Journal of Religion and Violence

Volume 8, Issue 1, 2020

Zebulon DingleyOrcid-ID
Pages 5-34

The Transfiguration of Lukas Pkech
Dini ya Msambwa and the “Kolloa Affray”

This article explores a violent episode in Kenya’s late-colonial history in which a confrontation between police and members of an anti-colonial religious movement called Dini ya Msambwa resulted an estimated fifty deaths. Drawing on archival documents and interviews with survivors, I reconstruct the event—the “Kolloa Affray,” as it became known—before showing how its violence has been preserved and transformed in the historical theology and ritual practice of the Dini ya Roho Mafuta Pole ya Afrika, which claims to be a continuation of the Msambwa movement. For survivors of the violence itself, and for others who suffered communal punishment in its aftermath, it is an historical wrong for which the British government owes compensation.
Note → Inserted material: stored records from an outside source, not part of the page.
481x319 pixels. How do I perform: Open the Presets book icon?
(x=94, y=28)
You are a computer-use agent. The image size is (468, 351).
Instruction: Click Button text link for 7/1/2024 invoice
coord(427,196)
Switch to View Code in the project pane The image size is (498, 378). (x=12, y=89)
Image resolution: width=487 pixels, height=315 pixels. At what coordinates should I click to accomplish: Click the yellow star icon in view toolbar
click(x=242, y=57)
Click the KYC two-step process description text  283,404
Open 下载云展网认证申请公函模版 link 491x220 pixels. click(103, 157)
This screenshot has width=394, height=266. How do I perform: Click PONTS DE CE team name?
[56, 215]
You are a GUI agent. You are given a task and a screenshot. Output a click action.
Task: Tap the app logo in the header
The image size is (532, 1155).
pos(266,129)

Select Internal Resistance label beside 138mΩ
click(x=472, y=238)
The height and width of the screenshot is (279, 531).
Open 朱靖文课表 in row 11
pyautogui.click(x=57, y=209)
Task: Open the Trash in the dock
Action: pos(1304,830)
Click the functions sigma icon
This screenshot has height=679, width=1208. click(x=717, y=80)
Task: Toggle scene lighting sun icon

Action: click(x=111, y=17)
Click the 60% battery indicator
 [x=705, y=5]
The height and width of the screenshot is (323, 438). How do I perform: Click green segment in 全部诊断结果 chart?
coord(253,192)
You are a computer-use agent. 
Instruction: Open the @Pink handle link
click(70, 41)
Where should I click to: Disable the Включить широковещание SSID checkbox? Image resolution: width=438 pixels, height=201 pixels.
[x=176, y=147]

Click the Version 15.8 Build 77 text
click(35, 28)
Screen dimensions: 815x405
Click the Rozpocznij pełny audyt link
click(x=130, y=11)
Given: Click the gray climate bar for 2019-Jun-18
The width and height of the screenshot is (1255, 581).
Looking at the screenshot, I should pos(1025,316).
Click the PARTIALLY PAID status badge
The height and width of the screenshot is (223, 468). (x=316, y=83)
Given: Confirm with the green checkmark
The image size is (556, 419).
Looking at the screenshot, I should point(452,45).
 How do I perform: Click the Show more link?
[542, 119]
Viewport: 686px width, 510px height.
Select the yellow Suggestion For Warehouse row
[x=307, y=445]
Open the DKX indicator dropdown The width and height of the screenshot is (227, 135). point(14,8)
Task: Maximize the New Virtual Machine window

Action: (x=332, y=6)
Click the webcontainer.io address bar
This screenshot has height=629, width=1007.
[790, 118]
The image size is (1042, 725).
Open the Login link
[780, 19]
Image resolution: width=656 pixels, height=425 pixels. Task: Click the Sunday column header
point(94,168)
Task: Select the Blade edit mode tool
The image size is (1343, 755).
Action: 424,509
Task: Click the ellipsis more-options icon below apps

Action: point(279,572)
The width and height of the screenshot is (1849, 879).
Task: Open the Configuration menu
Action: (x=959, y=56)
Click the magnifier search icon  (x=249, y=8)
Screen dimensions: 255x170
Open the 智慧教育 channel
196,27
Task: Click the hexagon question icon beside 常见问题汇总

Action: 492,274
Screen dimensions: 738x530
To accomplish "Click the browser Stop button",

For the Mafuta Pole faithful, however, the death of Dini ya Msambwa’s leader Lukas Pkech at Kolowa becomes a kind of second crucifixion, “cancelling” the violence of the past and ushering in a new era of forgiveness and reconciliation. The simultaneous preservation and negation of this violent past in Mafuta Pole historical consciousness is shown through an analysis of its discursive, ritual, and memorial practices.